As I watch everyone bustling around the kitchen, it occurs to me that Sunday afternoon is the loneliest time of the week. With a sigh, I open my laptop.

John Yossarian

likes Sweden

3 hours ago

Lucy Pevensie

Is in need of her magic cordial but seems to have misplaced it.

3 hours ago

There you are. Have you looked under the backseat of the car, Wife 22?

No, but I looked under the backseat of the White Witch’s sled.

What does the cordial do?

Heals all illnesses.

Ah—of course. Are you ill?

I have a hangover.

I’m sorry to hear that.

Are you of Swedish descent?

I can’t divulge that information.

Well, can you tell me what you
like
about Sweden?

Its neutrality. It’s a safe place to wait out a war, if one is in a war, that is.

Are you in a war?

Possibly.

How can somebody “possibly” be in a war? Wouldn’t it be obvious?

War is not always obvious, particularly when one is in a war with oneself.

What kind of war does one typically have with oneself?

A war in which one side of him thinks he may be crossing a line, and the other side of him thinks it’s a line that was begging to be crossed.

Researcher 101? Are you calling me a beggar?

Absolutely not, Wife 22.

Well, are you calling me a line?

Perhaps.

A line you are in the process of stepping over?

Tell me to stop.

Wife 22?

You’re Swedish.

What makes you think that?

Based on the fact that you use the word “ah” sometimes.

I’m not Swedish.

Okay, you’re Canadian.

Better.

You grew up on a cattle ranch in Southern Alberta. You learned to ride when you were three; home-schooled in the mornings with your four siblings, afternoons spent poaching cows with the Hutterite children who lived in the Colony next door.

How I miss my friends, the Hutterites.

You were the oldest, so much was expected out of you, not the least of which was to grow up and run the ranch. Instead you went to college in New York and only came home once a year to help with branding. An event to which you brought all your girlfriends to impress and shock the hell out of them. Also so they could see how good you look in chaps.

I still have those chaps.

Your wife fell in love with you when she saw you mount a horse.

Are you psychic?

You’ve been married a long time. It could be she is no longer as interested in seeing you mount a horse, although I would imagine that would never get old.

You’ll get no disagreement from me on that.

You are not: pasty, a gamer, a golfer, a dullard, somebody who corrects other people’s malapropisms, somebody who despises dogs.

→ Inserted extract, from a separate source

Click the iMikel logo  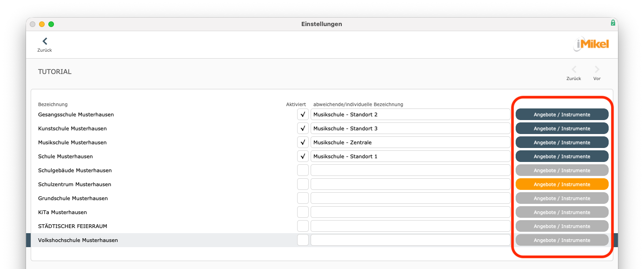point(591,44)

No disagreement there either.

Don’t stop.

Don’t stop what, Wife 22?

Crossing my line.

63

67.
To want the people you love to be happy. To look homeless people in the eye. To not want what you don’t have. What you
can’t
have. What you
shouldn’t
have. To not text while driving. To control your appetite. To want to be where you are.

68.
Once I got past the morning sickness with Zoe, I loved being pregnant. It changed the dynamics between William and me utterly. I let myself be vulnerable and he let himself be the protector, and every day this stunned, primal, bumper-stickerish voice inside of me whispered
this is the way it should be
.
This is how you were meant to live. This is what your whole life has been for.
William was gallant. He opened doors and jars of spaghetti sauce. He heated up the car before I got in and held my elbow as we navigated rainy sidewalks. We were whole, the three of us, a trinity way before Zoe was born—I could have happily stayed pregnant for years.

And then Zoe arrived, a colicky, drooling, aggressively unhappy baby. William fled to the sanity of the office each day. I stayed home on maternity leave and divided hours into fifteen-minute increments: breastfeed, burp, lie on couch with screaming baby, attempt to sing screaming baby to sleep.

This was when I felt the loss of my mother most acutely. She never would have let me go through those disorienting early months alone. She would have moved right in and taught me the things a mother teaches her daughter: how to give a baby a bath, how to get rid of cradle cap, how long you should stay mad at your husband when he straps your baby into the swing haphazardly and she slides out.

And most importantly, my mother would have filled me in about time. She would have said, “Honey, it’s a paradox. For the first half of your life each minute feels like a year, but for the second half, each year feels like a minute.” She would have assured me this was normal and it
would do no good to fight it. That’s the price we pay for the privilege of growing old.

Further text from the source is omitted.